##### The data
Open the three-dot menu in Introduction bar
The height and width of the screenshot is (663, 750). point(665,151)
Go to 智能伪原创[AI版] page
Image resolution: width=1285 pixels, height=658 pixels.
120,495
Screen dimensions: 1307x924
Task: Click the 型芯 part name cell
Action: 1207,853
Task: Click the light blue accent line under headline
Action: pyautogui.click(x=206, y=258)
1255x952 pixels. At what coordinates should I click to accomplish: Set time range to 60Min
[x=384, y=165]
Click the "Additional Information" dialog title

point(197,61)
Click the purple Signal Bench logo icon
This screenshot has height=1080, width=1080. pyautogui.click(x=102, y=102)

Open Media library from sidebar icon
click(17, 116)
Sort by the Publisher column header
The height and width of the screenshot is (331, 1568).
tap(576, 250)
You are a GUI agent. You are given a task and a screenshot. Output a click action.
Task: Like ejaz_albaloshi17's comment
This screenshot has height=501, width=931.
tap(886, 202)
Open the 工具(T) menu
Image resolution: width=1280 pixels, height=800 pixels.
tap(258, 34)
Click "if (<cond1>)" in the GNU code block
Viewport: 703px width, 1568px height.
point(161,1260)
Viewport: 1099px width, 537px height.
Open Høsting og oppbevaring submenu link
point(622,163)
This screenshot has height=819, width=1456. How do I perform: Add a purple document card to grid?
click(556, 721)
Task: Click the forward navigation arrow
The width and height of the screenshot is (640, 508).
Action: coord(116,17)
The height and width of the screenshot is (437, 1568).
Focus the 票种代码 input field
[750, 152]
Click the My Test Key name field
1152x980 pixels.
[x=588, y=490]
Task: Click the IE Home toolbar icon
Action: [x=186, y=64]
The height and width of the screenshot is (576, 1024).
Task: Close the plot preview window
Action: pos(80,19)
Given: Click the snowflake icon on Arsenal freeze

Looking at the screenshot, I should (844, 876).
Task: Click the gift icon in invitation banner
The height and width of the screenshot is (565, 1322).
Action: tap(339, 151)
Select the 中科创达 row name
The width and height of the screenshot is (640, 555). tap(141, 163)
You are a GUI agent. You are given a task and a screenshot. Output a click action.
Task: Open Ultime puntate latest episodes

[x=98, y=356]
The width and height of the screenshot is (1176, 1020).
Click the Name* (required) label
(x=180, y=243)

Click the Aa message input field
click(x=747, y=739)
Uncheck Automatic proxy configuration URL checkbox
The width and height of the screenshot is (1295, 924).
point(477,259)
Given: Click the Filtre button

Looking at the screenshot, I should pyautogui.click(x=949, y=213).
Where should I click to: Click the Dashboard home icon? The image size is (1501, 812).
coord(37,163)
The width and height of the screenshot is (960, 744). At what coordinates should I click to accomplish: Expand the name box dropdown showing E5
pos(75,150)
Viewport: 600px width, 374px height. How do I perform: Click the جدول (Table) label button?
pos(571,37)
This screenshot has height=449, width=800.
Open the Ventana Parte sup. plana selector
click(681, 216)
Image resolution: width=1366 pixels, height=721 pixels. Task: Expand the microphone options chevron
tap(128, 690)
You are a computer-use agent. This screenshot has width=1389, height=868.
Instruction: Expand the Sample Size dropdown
##########
**Objective**
Set out every line of the listing above as a JSON list of strings, one string per line, leaving out blank lines.

**Result of this task**
[
  "Open the three-dot menu in Introduction bar",
  "The height and width of the screenshot is (663, 750). point(665,151)",
  "Go to 智能伪原创[AI版] page",
  "Image resolution: width=1285 pixels, height=658 pixels.",
  "120,495",
  "Screen dimensions: 1307x924",
  "Task: Click the 型芯 part name cell",
  "Action: 1207,853",
  "Task: Click the light blue accent line under headline",
  "Action: pyautogui.click(x=206, y=258)",
  "1255x952 pixels. At what coordinates should I click to accomplish: Set time range to 60Min",
  "[x=384, y=165]",
  "Click the \"Additional Information\" dialog title",
  "point(197,61)",
  "Click the purple Signal Bench logo icon",
  "This screenshot has height=1080, width=1080. pyautogui.click(x=102, y=102)",
  "Open Media library from sidebar icon",
  "click(17, 116)",
  "Sort by the Publisher column header",
  "The height and width of the screenshot is (331, 1568).",
  "tap(576, 250)",
  "You are a GUI agent. You are given a task and a screenshot. Output a click action.",
  "Task: Like ejaz_albaloshi17's comment",
  "This screenshot has height=501, width=931.",
  "tap(886, 202)",
  "Open the 工具(T) menu",
  "Image resolution: width=1280 pixels, height=800 pixels.",
  "tap(258, 34)",
  "Click \"if (<cond1>)\" in the GNU code block",
  "Viewport: 703px width, 1568px height.",
  "point(161,1260)",
  "Viewport: 1099px width, 537px height.",
  "Open Høsting og oppbevaring submenu link",
  "point(622,163)",
  "This screenshot has height=819, width=1456. How do I perform: Add a purple document card to grid?",
  "click(556, 721)",
  "Task: Click the forward navigation arrow",
  "The width and height of the screenshot is (640, 508).",
  "Action: coord(116,17)",
  "The height and width of the screenshot is (437, 1568).",
  "Focus the 票种代码 input field",
  "[750, 152]",
  "Click the My Test Key name field",
  "1152x980 pixels.",
  "[x=588, y=490]",
  "Task: Click the IE Home toolbar icon",
  "Action: [x=186, y=64]",
  "The height and width of the screenshot is (576, 1024).",
  "Task: Close the plot preview window",
  "Action: pos(80,19)",
  "Given: Click the snowflake icon on Arsenal freeze",
  "Looking at the screenshot, I should (844, 876).",
  "Task: Click the gift icon in invitation banner",
  "The height and width of the screenshot is (565, 1322).",
  "Action: tap(339, 151)",
  "Select the 中科创达 row name",
  "The width and height of the screenshot is (640, 555). tap(141, 163)",
  "You are a GUI agent. You are given a task and a screenshot. Output a click action.",
  "Task: Open Ultime puntate latest episodes",
  "[x=98, y=356]",
  "The width and height of the screenshot is (1176, 1020).",
  "Click the Name* (required) label",
  "(x=180, y=243)",
  "Click the Aa message input field",
  "click(x=747, y=739)",
  "Uncheck Automatic proxy configuration URL checkbox",
  "The width and height of the screenshot is (1295, 924).",
  "point(477,259)",
  "Given: Click the Filtre button",
  "Looking at the screenshot, I should pyautogui.click(x=949, y=213).",
  "Where should I click to: Click the Dashboard home icon? The image size is (1501, 812).",
  "coord(37,163)",
  "The width and height of the screenshot is (960, 744). At what coordinates should I click to accomplish: Expand the name box dropdown showing E5",
  "pos(75,150)",
  "Viewport: 600px width, 374px height. How do I perform: Click the جدول (Table) label button?",
  "pos(571,37)",
  "This screenshot has height=449, width=800.",
  "Open the Ventana Parte sup. plana selector",
  "click(681, 216)",
  "Image resolution: width=1366 pixels, height=721 pixels. Task: Expand the microphone options chevron",
  "tap(128, 690)",
  "You are a computer-use agent. This screenshot has width=1389, height=868.",
  "Instruction: Expand the Sample Size dropdown"
]